En estos campos no hay posibilidad de soñar. Las mujeres ni siquiera tienen derecho a la lactancia. Las embarazadas que deben tener un trato especial tienen que buscar la manera de no desmayarse porque las dejan a su suerte. Predomina la visión racista de los empresarios y de las autoridades que no velan por los derechos de las mujeres. Lo que importa es el capital, el rostro de una civilización que la cúspide de su progreso humano es la esclavitud, la explotación de las familias jornaleras y la invisibilidad de las mujeres.
Sólo en los meses de septiembre y octubre migraron más de 2 mil jornaleras y jornaleros, con un promedio de mil 100 mujeres y niñas. La mayoría son del pueblo nahua, Ñuu Savi y Me’phaa de los municipios de Tlapa, Copanatoyac, Cochoapa el Grande, Atlixtac, Metlatonoc, Alcozauca, Xalpatláhuac, Tlacoapa, Malinaltepec, Tlalixtaquilla, Zapotitlán Tablas y Atlamajalcingo del Monte.

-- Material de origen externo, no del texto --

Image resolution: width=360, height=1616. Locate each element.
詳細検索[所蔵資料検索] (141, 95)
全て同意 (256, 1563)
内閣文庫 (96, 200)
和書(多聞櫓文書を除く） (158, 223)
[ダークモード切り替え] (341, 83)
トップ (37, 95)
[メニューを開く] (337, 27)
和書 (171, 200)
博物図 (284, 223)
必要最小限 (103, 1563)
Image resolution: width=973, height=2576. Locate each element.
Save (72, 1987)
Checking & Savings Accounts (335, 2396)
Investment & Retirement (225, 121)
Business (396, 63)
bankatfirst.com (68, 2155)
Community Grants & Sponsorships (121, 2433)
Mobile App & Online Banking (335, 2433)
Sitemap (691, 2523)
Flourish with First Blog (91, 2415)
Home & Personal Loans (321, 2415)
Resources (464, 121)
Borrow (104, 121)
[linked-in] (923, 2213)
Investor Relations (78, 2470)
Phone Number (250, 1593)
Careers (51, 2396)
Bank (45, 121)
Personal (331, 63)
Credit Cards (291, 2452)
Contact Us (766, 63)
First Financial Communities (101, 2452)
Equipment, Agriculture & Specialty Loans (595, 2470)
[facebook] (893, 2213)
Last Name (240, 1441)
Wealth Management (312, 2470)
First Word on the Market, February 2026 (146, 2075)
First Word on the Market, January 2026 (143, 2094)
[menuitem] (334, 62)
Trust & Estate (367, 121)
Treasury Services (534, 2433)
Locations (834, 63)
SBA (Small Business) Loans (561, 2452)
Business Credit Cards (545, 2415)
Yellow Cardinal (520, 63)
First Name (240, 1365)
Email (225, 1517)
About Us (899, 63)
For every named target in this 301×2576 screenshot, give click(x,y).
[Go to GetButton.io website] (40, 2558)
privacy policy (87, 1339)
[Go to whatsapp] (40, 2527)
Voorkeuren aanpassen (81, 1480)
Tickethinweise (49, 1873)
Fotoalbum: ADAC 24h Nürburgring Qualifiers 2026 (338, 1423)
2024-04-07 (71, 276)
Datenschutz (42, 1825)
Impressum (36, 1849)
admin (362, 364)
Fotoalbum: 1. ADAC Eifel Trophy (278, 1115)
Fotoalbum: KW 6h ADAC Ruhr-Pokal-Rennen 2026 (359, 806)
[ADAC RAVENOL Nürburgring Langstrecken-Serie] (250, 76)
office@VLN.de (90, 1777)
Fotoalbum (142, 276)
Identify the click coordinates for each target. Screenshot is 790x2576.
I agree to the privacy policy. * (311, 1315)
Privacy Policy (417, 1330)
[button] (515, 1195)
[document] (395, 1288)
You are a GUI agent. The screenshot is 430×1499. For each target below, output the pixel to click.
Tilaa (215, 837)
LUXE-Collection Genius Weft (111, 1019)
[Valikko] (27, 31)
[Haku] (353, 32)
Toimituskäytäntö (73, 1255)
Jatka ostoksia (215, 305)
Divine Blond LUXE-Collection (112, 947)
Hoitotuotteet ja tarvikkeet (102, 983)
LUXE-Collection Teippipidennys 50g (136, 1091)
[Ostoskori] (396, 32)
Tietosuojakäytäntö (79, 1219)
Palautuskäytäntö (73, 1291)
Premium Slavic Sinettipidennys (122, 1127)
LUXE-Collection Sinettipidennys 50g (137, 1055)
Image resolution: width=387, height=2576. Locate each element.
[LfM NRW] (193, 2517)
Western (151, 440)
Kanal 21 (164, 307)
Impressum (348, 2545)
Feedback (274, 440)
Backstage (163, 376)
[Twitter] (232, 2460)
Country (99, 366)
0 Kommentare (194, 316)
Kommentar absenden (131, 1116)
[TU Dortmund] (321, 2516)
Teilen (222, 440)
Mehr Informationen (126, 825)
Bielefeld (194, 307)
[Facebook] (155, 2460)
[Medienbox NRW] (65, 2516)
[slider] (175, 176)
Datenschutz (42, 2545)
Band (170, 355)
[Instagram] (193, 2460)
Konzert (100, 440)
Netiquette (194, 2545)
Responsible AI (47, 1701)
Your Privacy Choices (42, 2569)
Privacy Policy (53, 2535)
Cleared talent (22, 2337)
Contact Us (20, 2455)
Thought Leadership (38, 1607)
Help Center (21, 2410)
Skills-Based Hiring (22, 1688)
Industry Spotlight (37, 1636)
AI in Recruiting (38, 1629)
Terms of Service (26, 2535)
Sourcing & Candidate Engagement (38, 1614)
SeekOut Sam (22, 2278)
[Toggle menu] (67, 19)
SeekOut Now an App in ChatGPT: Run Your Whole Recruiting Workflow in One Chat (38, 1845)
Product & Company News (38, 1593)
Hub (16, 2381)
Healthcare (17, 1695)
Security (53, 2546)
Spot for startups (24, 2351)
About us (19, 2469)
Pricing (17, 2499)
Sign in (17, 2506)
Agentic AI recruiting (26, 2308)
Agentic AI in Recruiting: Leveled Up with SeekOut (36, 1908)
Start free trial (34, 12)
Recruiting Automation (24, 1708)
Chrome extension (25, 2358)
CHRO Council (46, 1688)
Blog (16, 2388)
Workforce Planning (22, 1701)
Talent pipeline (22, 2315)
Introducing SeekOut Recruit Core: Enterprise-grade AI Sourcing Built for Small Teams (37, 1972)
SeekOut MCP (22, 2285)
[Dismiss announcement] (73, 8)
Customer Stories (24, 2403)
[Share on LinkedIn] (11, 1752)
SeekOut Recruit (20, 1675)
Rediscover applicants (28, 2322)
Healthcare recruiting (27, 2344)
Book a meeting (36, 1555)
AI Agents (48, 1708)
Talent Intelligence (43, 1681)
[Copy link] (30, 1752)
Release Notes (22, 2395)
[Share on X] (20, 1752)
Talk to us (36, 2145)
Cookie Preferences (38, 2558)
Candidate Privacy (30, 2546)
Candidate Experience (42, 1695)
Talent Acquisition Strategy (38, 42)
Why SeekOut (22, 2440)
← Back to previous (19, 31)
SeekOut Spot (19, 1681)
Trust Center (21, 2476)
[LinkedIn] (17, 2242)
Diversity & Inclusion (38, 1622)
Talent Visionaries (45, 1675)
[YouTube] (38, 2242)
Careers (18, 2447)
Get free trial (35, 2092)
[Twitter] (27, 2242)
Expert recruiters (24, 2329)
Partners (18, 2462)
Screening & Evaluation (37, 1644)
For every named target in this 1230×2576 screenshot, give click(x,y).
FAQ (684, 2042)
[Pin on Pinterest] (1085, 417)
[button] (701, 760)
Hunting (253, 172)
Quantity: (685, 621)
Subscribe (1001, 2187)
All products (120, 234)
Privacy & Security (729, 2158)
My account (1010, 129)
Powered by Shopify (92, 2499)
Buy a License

Las necesidades en estas montañas son profundas, desgarran el corazón a la niña que come la tortilla dura para tener algo en el estómago. Enrolarse en los campos agrícolas es sólo para paliar el hambre y no dejarse morir. Atrás de las verduras chinas, el jitomate, el chile, el tomate, la berenjena, el pepino, entre otros productos comestibles está el sufrimiento y la explotación de las jornaleras y sus familias. A pesar de que su trabajo da de comer a millones de personas, las jornaleras y jornaleros son los fantasmas en las políticas públicas. Los pocos programas que existen no funcionan. A las autoridades estatales y federales poco les importa, están lejos de esta realidad negra y pesada. El único camino es soportar los agroquímicos, las olas de la discriminación y la indiferencia de las autoridades. La esperanza es que haya un cambio total donde se respete a las mujeres y se le dé valor a su trabajo, porque sin ellas las mesas no estarían llenas de verduras y el sol no alumbraría para los ricos.